EXERCISE DESCRIPTION — Give back exactly the lines running from the line with "May 2, 2025 (251, 625)" to the end of the entries, and only those lines.

Collected data
-----
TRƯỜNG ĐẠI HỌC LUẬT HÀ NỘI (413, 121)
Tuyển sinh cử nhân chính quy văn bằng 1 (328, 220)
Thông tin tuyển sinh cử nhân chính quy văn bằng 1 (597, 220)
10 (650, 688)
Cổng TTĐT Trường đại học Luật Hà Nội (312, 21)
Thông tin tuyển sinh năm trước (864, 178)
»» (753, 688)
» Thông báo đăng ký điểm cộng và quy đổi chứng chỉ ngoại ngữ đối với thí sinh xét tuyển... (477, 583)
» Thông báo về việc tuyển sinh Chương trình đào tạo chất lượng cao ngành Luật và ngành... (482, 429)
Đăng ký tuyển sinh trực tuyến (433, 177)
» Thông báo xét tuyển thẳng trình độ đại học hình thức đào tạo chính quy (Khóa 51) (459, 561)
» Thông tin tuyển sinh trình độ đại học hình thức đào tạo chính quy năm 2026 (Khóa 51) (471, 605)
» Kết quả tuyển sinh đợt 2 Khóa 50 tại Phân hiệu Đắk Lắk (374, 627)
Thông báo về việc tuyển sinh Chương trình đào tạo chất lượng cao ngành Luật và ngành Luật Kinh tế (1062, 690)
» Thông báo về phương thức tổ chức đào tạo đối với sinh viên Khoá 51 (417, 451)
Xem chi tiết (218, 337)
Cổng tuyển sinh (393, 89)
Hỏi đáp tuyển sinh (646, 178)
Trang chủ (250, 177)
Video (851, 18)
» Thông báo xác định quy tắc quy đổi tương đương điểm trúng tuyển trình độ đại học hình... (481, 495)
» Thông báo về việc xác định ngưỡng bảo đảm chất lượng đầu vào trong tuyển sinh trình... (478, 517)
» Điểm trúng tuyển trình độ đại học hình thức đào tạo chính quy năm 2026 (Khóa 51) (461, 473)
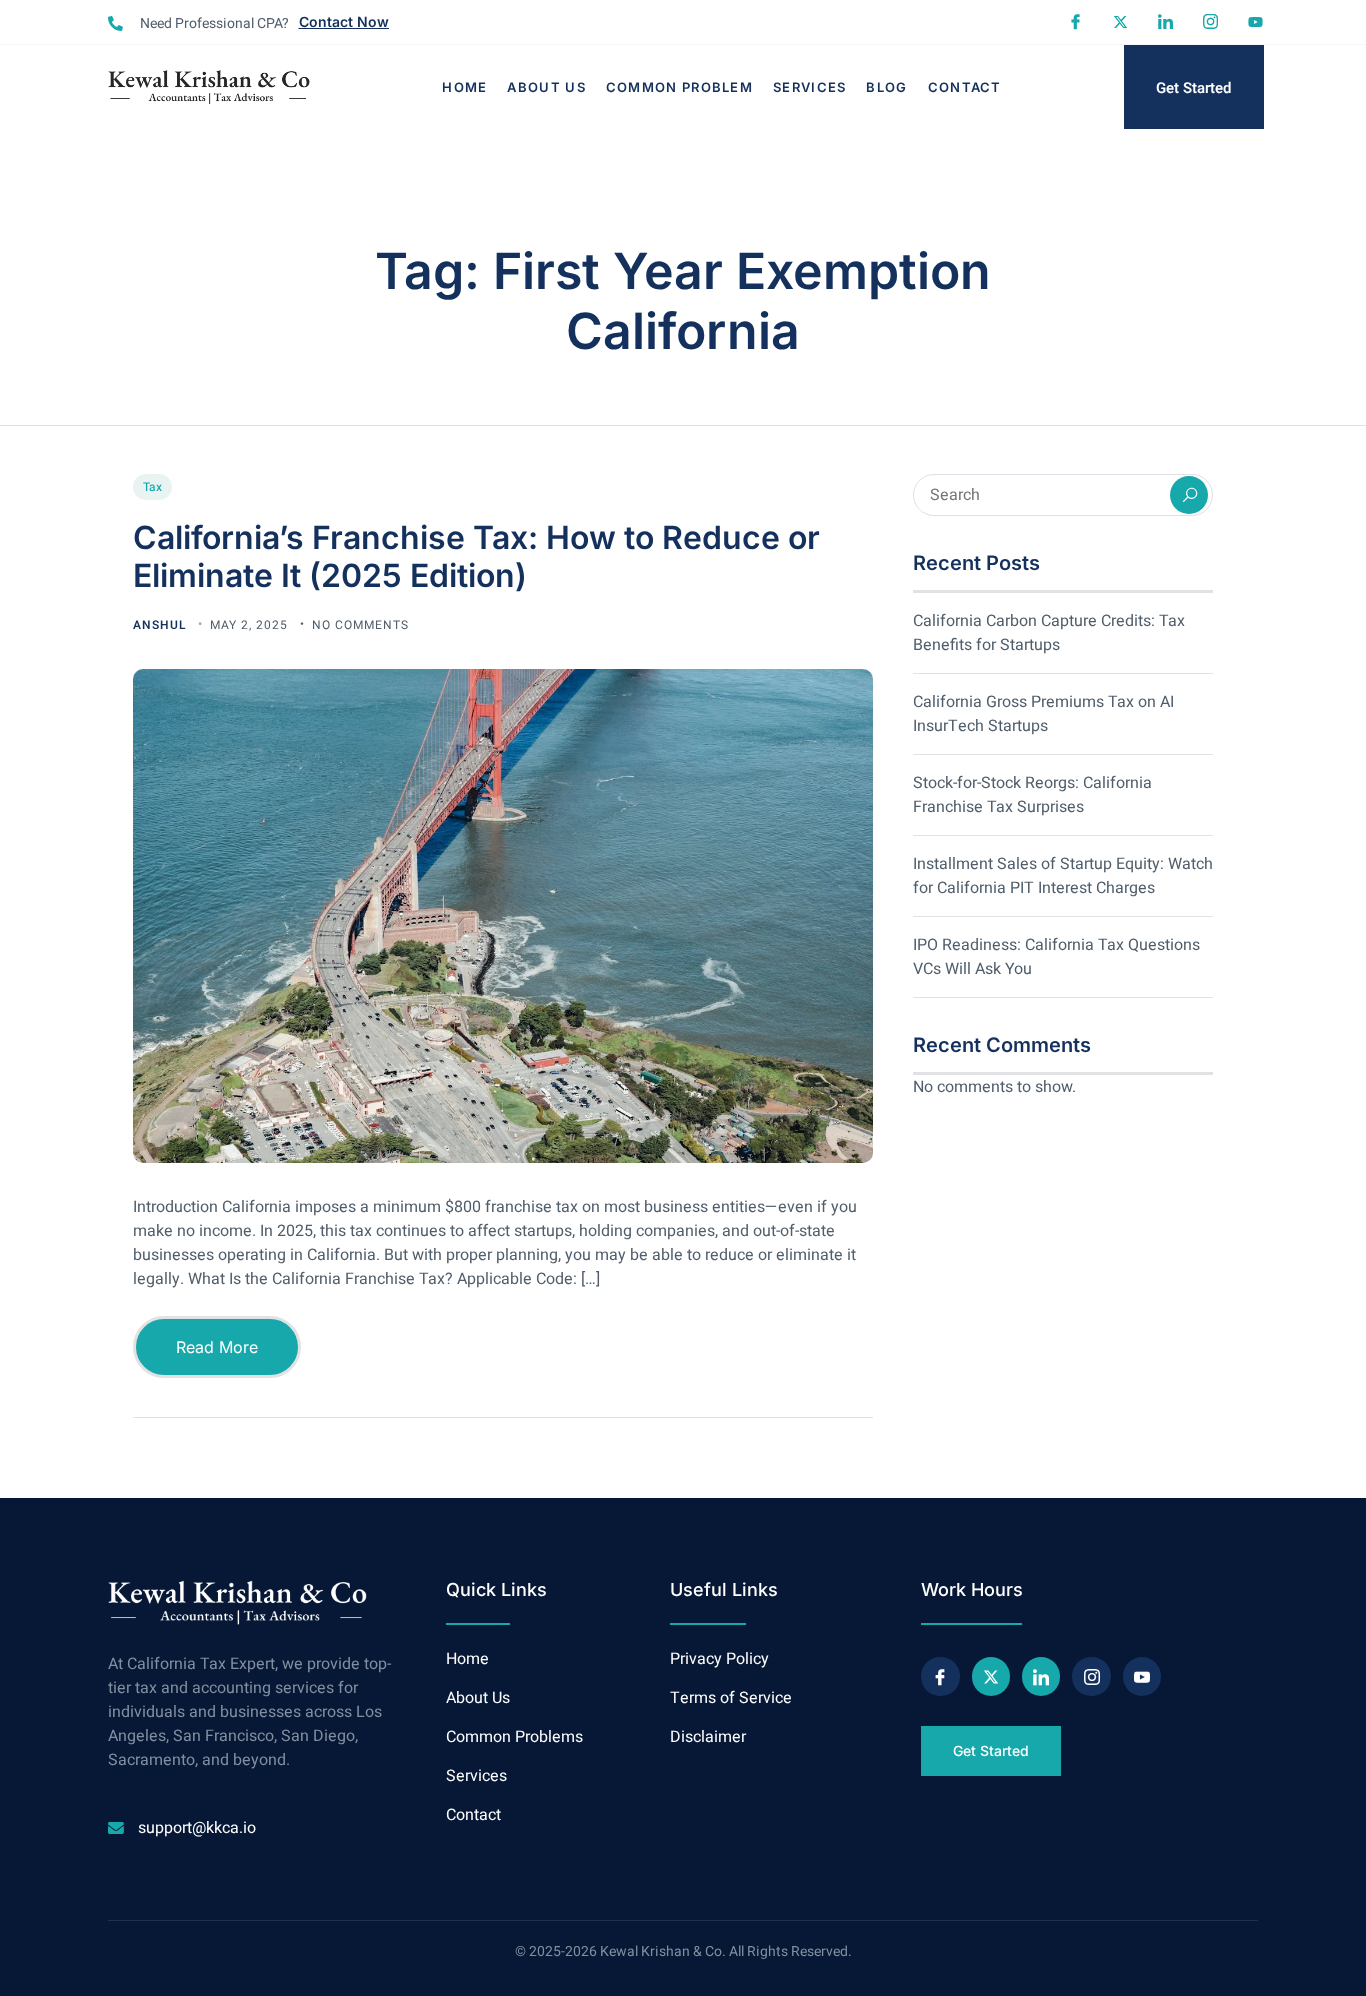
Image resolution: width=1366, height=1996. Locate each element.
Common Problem (679, 87)
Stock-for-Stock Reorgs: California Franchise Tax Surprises (1032, 795)
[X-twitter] (1120, 21)
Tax (152, 487)
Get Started (1193, 88)
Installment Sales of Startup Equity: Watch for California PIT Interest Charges (1063, 876)
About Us (546, 87)
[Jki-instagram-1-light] (1210, 21)
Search (1189, 495)
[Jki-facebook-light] (1075, 21)
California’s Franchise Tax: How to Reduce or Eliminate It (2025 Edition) (476, 556)
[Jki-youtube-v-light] (1142, 1676)
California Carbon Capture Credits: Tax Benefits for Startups (1049, 633)
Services (809, 87)
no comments (360, 625)
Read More (217, 1347)
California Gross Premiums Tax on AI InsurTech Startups (1043, 714)
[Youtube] (1255, 21)
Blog (886, 87)
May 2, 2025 (251, 625)
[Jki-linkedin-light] (1165, 21)
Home (464, 87)
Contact (965, 87)
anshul (161, 625)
-----
TASK RESPONSE —
May 2, 2025 (251, 625)
[Jki-linkedin-light] (1165, 21)
Home (464, 87)
Contact (965, 87)
anshul (161, 625)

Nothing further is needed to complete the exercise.